I first read this novel in 2012, when I was 18, and thus younger than Satou himself. I never really had any aspirations of besting Satou in my own life, as if it's ever reasonable to compete against a fictional character, and I guess I can say with misaimed pride that fallen lower than him, even if maybe that isn't true (for one, I graduated college, but, in fairness, I did kinda want to drop out; I didn't know you could just stop attending, and thought there were hoops you needed jumping through in order to officially drop out...). The funniest thing today is that I am now 26, eight years older than when I first read the book, and four years older than Satou. Funnier still is that I'm somewhat legitimately a hikikomori, as I've been furloughed from my job for reasons relating to the COVID-19 hullabaloo, and have opted to waste my life with so-called "reemployment assistance" rather than waste my life with a temporary job while awaiting my return to my real job. Less funny, perhaps, is the ease with which it seems any Japanese can just pick up random, odd part-time jobs, which seems way more fun than what I'm (not) doing right now, and ultimately I would prefer to just dick about with various different micro-jobs than pretend to give a shit about a "career,"... but I digress.
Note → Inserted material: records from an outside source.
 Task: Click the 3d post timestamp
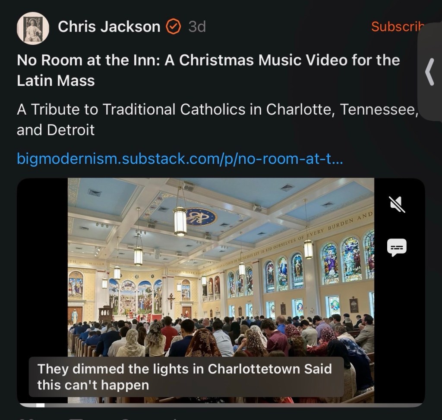[x=197, y=27]
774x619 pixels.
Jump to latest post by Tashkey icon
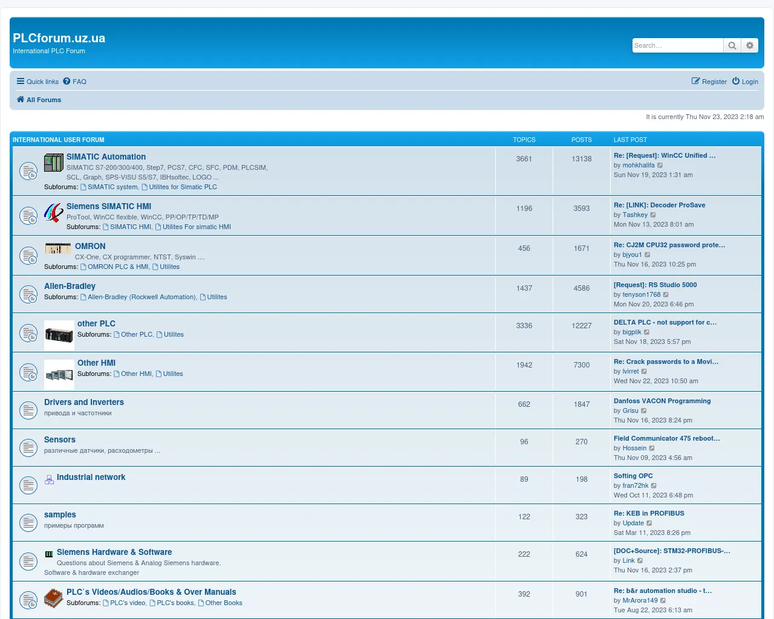(653, 215)
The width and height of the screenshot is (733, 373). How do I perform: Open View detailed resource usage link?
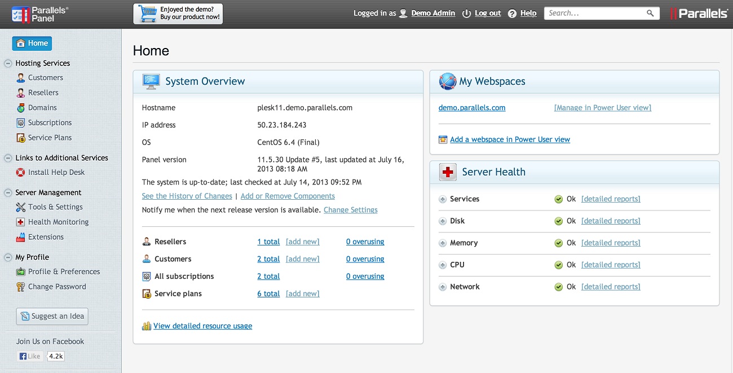click(x=202, y=326)
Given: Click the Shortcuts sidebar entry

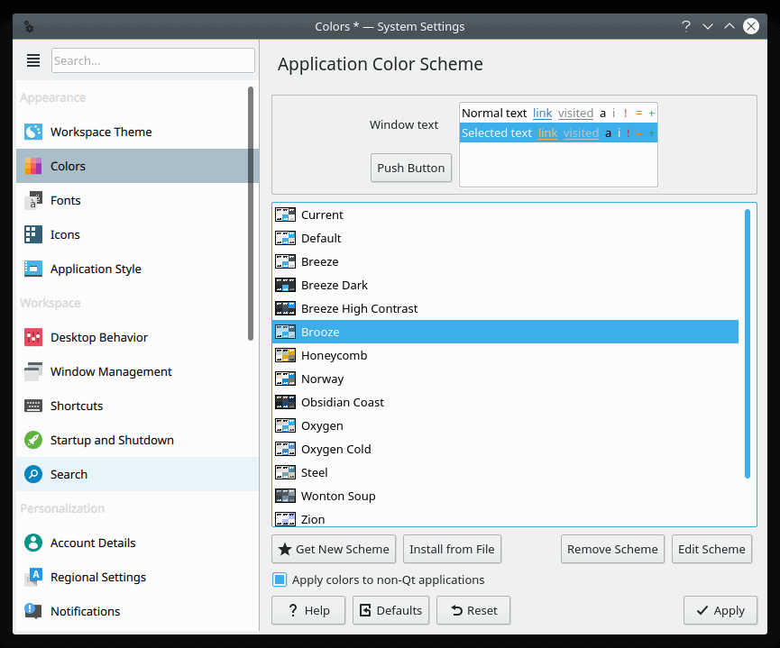Looking at the screenshot, I should tap(77, 406).
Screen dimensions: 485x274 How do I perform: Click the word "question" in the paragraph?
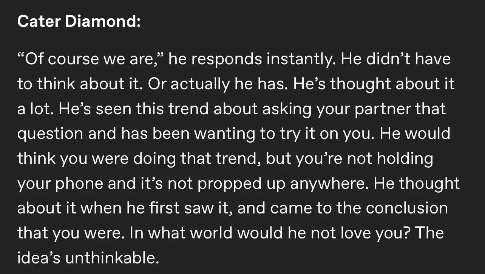click(50, 134)
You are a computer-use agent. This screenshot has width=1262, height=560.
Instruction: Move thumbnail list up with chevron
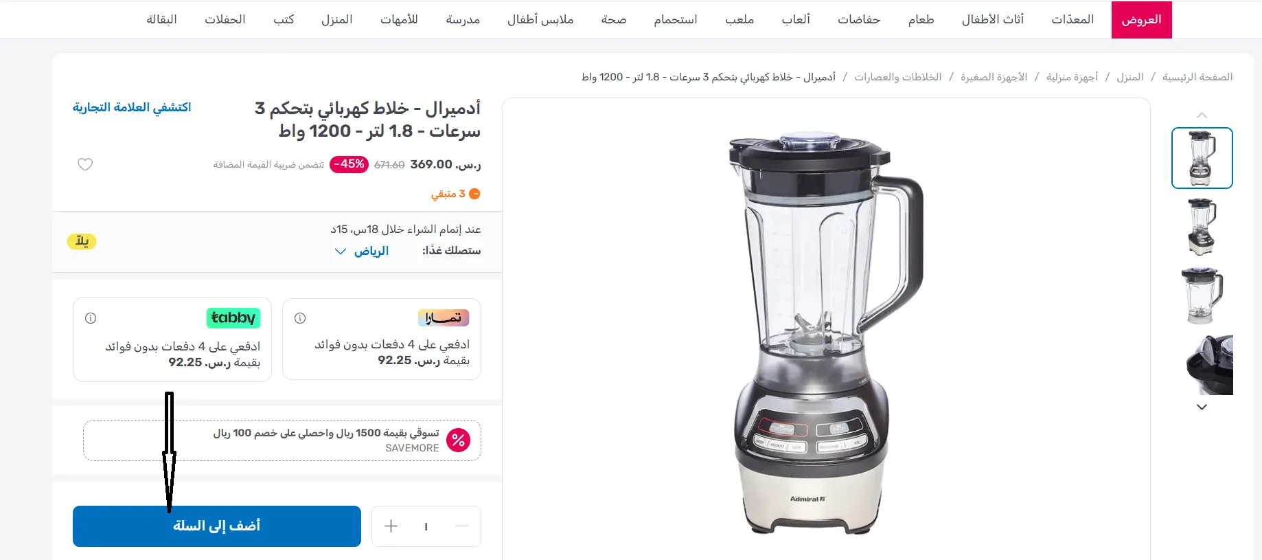pyautogui.click(x=1202, y=115)
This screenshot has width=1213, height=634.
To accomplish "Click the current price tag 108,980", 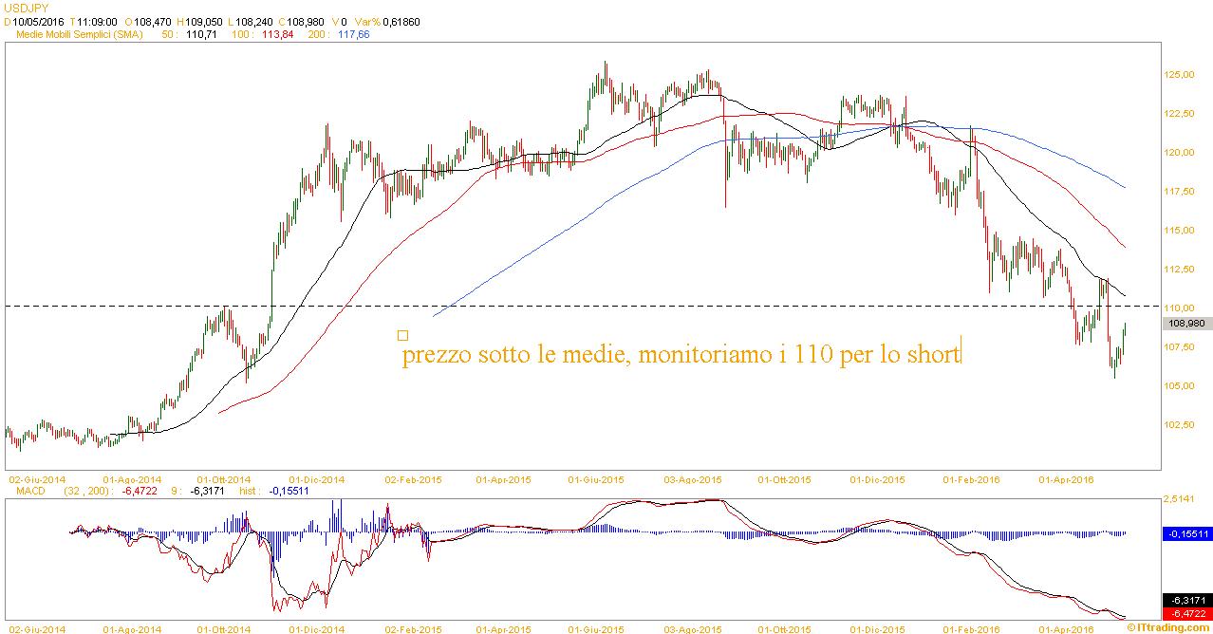I will (x=1186, y=323).
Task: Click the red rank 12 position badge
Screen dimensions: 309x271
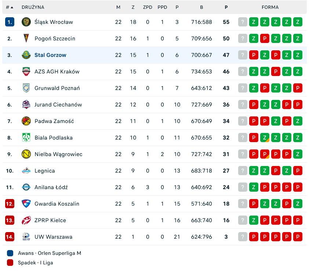Action: 10,204
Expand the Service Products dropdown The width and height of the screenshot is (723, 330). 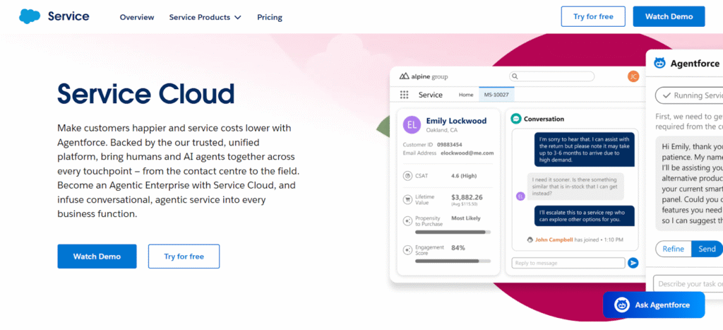tap(205, 17)
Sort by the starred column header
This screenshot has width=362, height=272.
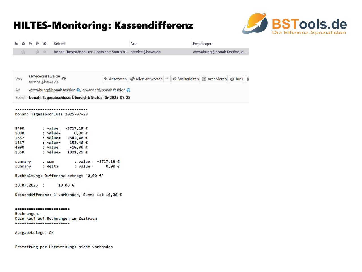pyautogui.click(x=23, y=44)
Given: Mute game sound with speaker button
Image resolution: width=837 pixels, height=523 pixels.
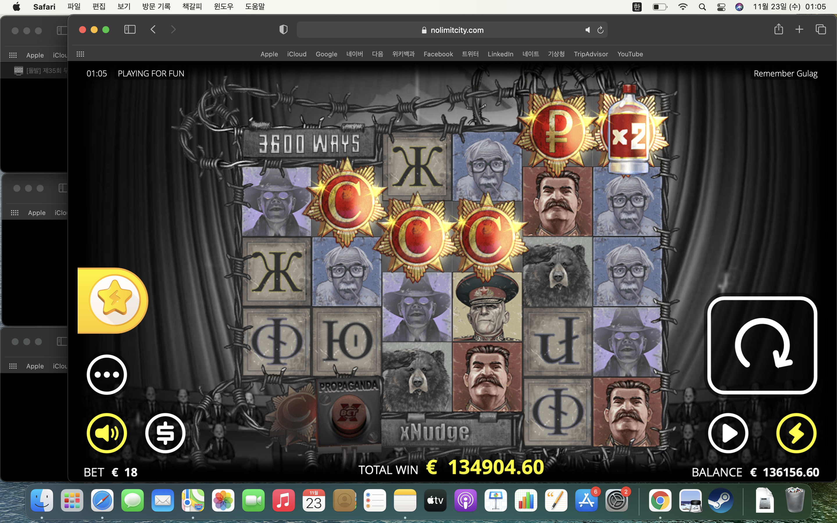Looking at the screenshot, I should pyautogui.click(x=107, y=433).
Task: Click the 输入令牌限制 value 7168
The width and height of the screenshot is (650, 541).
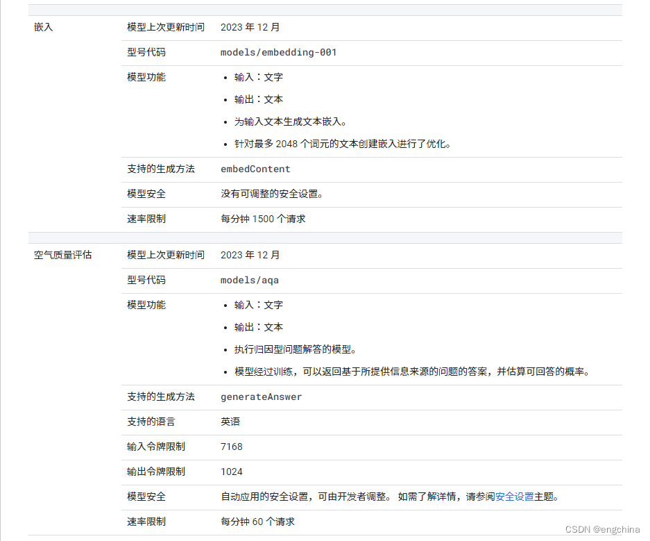Action: 232,447

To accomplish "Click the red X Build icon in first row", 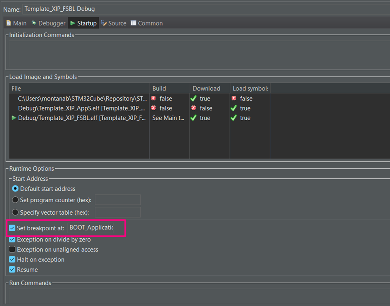I will [154, 99].
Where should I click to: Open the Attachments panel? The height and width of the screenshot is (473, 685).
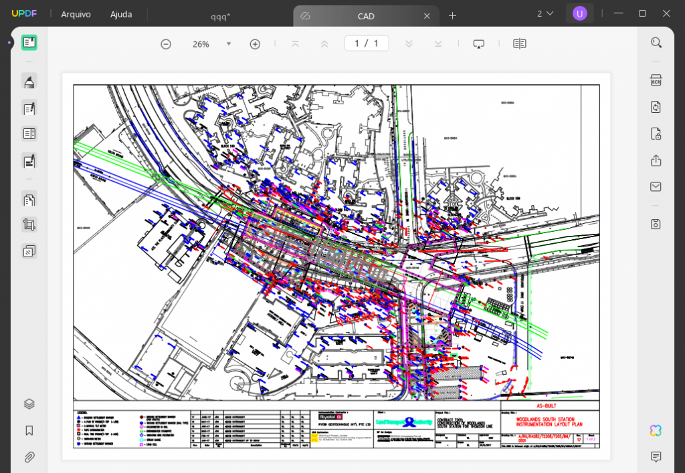tap(29, 457)
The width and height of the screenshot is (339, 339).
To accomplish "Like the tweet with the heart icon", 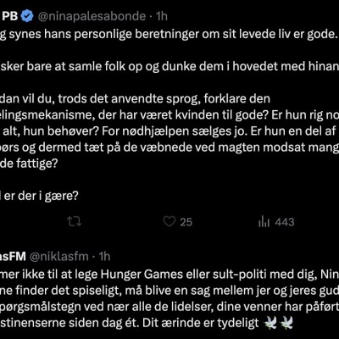I will (x=170, y=222).
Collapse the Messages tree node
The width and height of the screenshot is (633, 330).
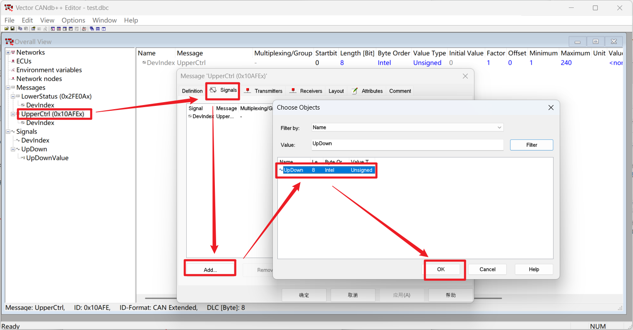click(8, 88)
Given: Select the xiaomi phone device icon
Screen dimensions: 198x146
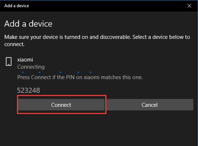Looking at the screenshot, I should (9, 61).
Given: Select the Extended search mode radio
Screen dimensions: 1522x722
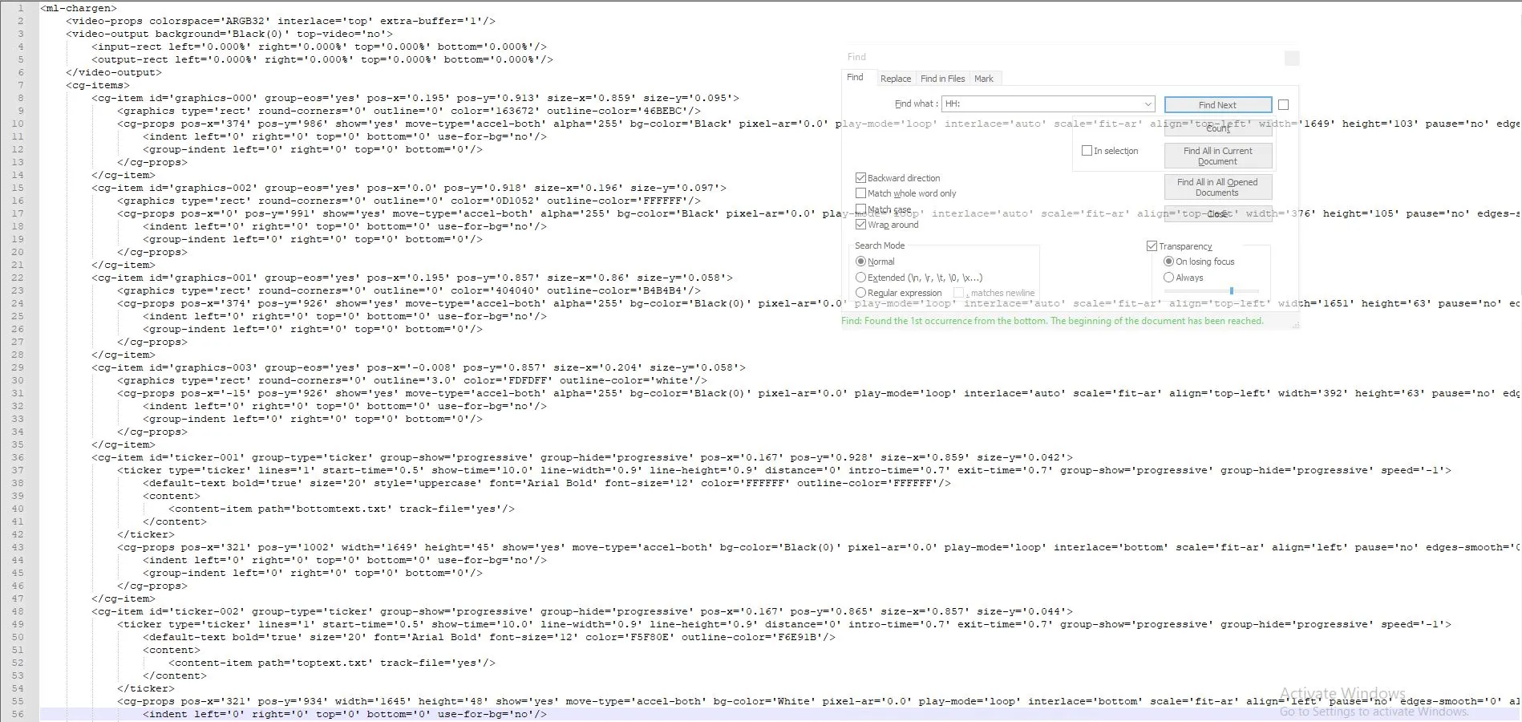Looking at the screenshot, I should (860, 278).
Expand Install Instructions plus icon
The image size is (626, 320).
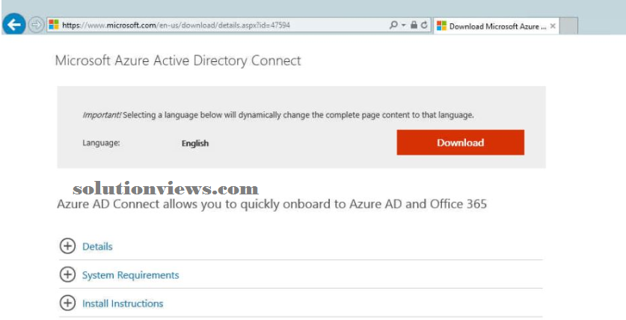pos(67,304)
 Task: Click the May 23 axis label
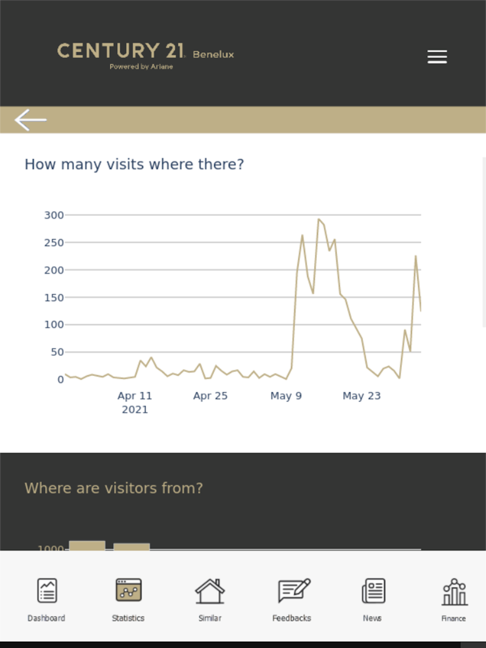pos(362,396)
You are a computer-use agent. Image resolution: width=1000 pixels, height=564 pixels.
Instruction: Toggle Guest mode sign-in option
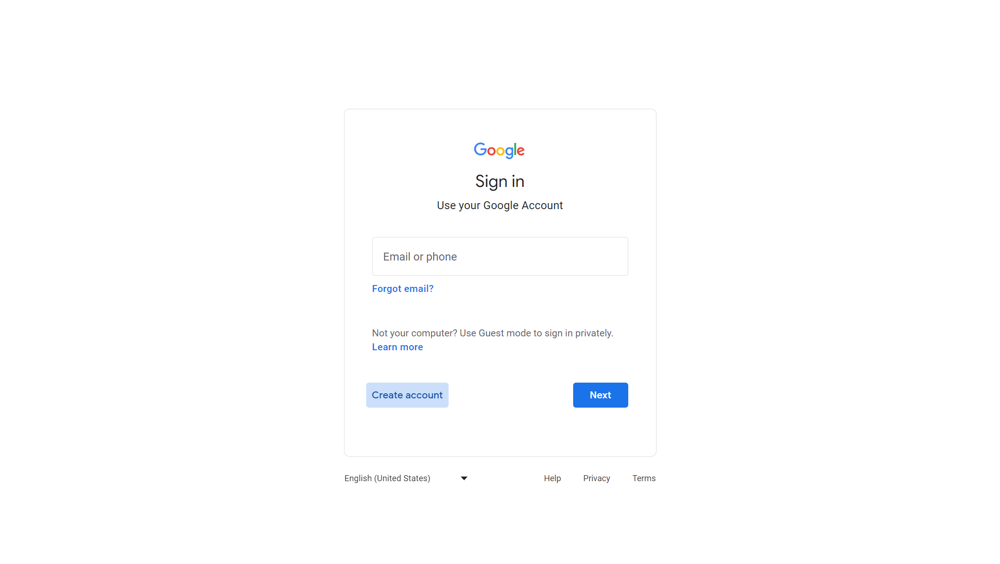tap(398, 347)
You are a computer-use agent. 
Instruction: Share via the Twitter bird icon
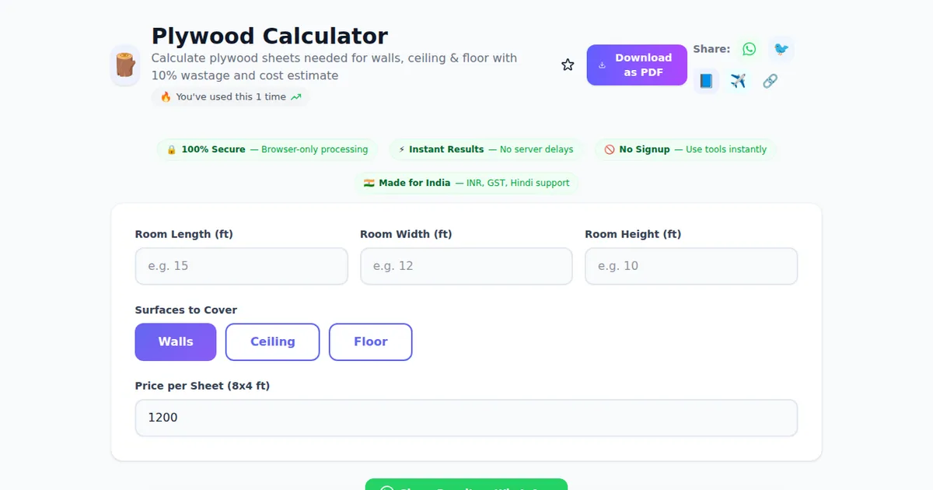point(781,49)
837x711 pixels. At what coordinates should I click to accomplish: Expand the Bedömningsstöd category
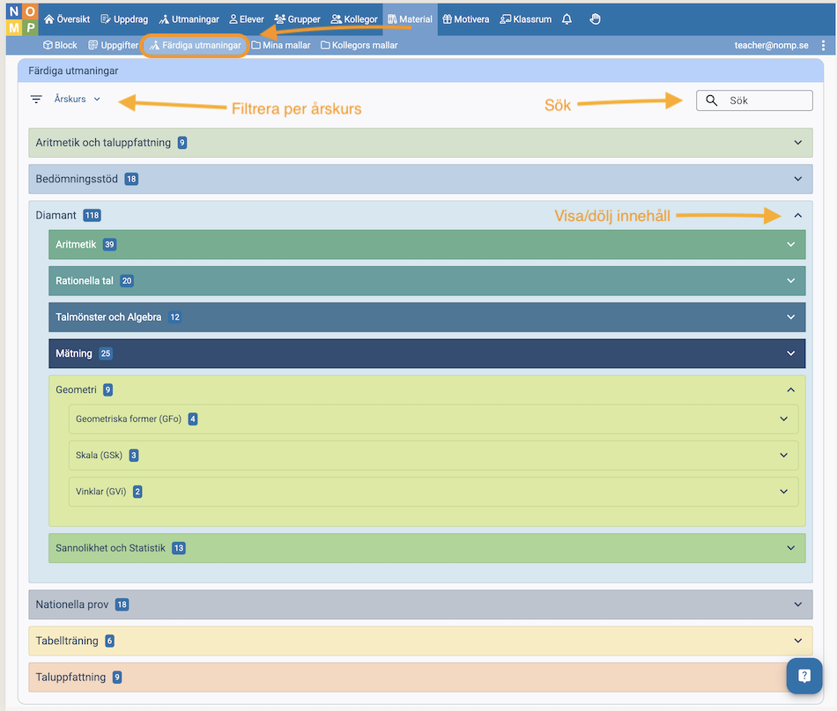[x=797, y=179]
There's always been this weird meme or something on 4chan's /a/ where posters would lament the lack of a girl like Misaki to swoop in and save them from their hikikomori ways. As if these posters didn't finish reading the novel or the manga or watching the anime. I might support some inappropriate idealization of a Misaki, but not for her hikikomori rehabilitation facade. If anything, it would be for her second contract, but even this would be a bit dishonest, as I might wax lyrically about being dissatisfied in life, but I always consider myself far superior psychically than anybody else ever, and so cannot in good conscience lie about being inferior to a theoretic Misaki-type. In the most rudimentary sense, it feels often (from a distance) "easier" to deal with people like Misaki than to wear my Totally Normal Human Being mask too tight in the company of "regular" folk. Basically, I stopped thinking too much about anything "important" when I was like 14 so I mostly just flop into whatever requires the least amount of effort. One needn't try with a Misaki-type, as crude as it is to say. In one sense, one needn't "try" to be a good person, but more significantly one needn't "try" to be adequately "human" at all. Really works well if one suffers the particular fantasies prone to frequent Dazai readers (bonus points: this novel subtly references ol' Osamu's magnum opus), in the backward sense of willfully disqualifying oneself from humanity versus the alleged imposition thrust upon Dazai's Yozo. I guess, having tired myself wanking through the above semi-misanthropic sentences, the superior of Misaki's contract is truly her third, the joint "hostage" pact, but maybe mostly because I recently finished watching FX's You're the Worst which ends kinda similarly. It does no one any good to compare himself to Satou, but to divorce myself from the text wouldn't erase many of my idiosyncrasies, and at the end of the day it's plainly true that I will forever be too much of a fuckin' edgelord to lapse into more "traditional" partnerships, maybe. I don't know, I think I'm just having fun writing dickish things right now....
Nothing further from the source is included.